Подобное органическое родство между национальной литературой и музыкой – редкое явление в развитии мировой культуры. Ни Шиллер, ни Гюго, ни даже Гёте та-
[4]
кого прямого и всеобъемлющего воздействия на композиторов своей страны не оказали. Бессмертным образам Шекспира суждено было, подобно греческой мифологии, сделаться в XIX веке достоянием всей Европы в силу особенностей Шекспировской драматургии – её поэтических анахронизмов, отдаленности эпохи, сочетания исторических и легендарных черт – образы эти в музыке чаще всего истолковывались вне определенных национальных и временных признаков.
Иной путь открыл перед русской музыкой Пушкин: увлекая, подобно Шекспиру, обобщенностью и силой мысли, он, в то же время, решительно приблизил композиторов к живой, реальной русской действительности. Его произведения раскрывали особенности чувства и мысли, характер, стремления, бытовые взаимоотношения с окружающими, свойственные именно русскому человеку. Это могучее воздействие национального гения стократно усиливалось тем, что и любовная лирика, и сказка, и картины современной жизни, и историческое прошлое сочетались с пленительной музыкой пушкинского стиха.
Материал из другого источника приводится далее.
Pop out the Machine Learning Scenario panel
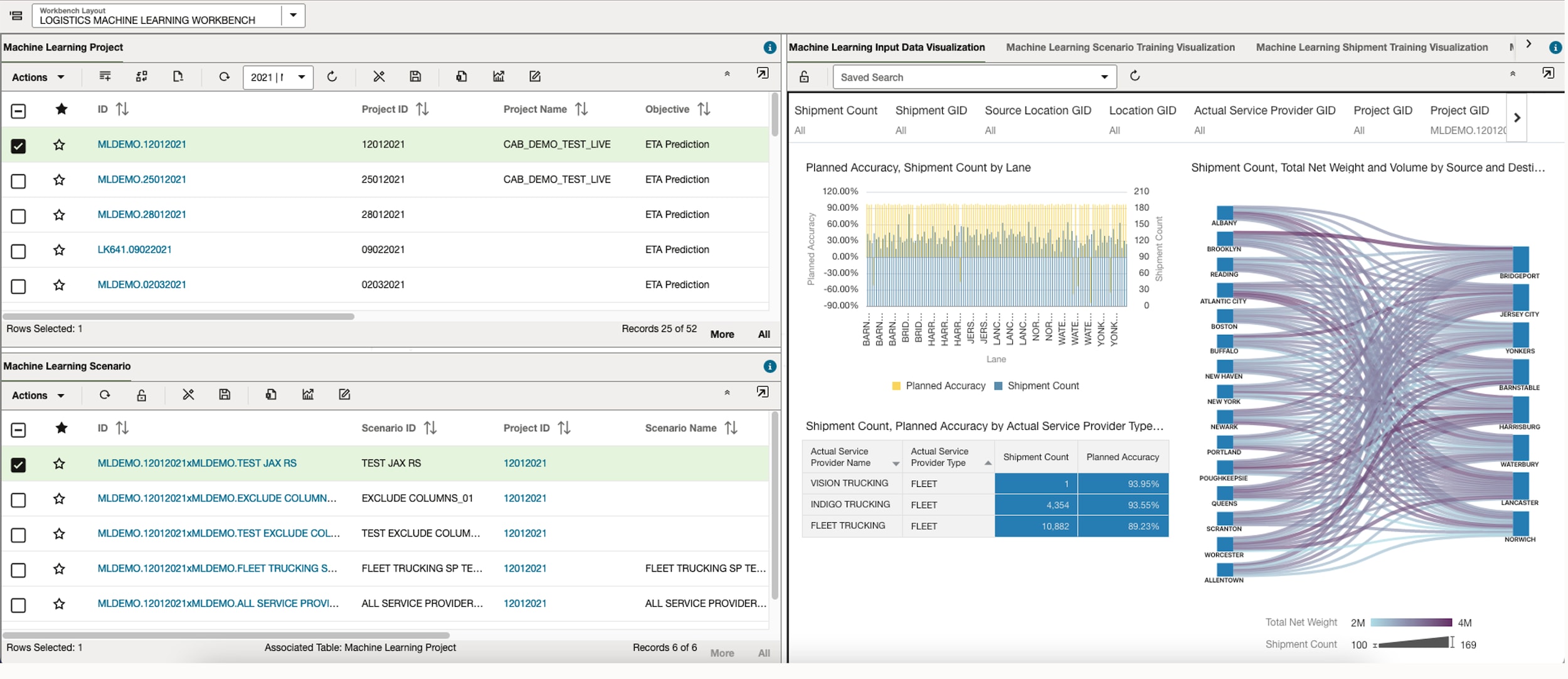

«Не могу понять…- писал Чайковский Н.Ф. Мекк, задетый её холодным отношением к любимому поэту, – каким образом, любя так живо и сильно музыку, Вы можете не признавать Пушкина, который силою гениального таланта очень часто вырывается из тесных сфер стихотворчества в бесконечную область музыки. Это не пустая фраза. Независимо от сущности того, что он излагает в форме стиха, в самом стихе, в его звуковой последовательности есть что-то, проникающее в самую глубь души. Это что-то и есть музыка».
Это точно и глубоко выраженное восприятие пушкинской поэзии относится к тем годам, когда Чайковский, работая над «Онегиным», впервые погрузился в стихию пушкинского творчества. Образы гениального произведения вдохнули в него новые силы и открыли выход давно назревавшим намерениям. Анализ душевных процессов, общественных отношений, быта, народной жизни, смелый ход поэтической мысли, внутренний ритм развития действия – все это казалось для Чайковского подлинной школой реалистичного метода. С этого времени и в течение
[5]
всей дальнейшей деятельности композитора Пушкин был его неизменным спутником, другом и учителем.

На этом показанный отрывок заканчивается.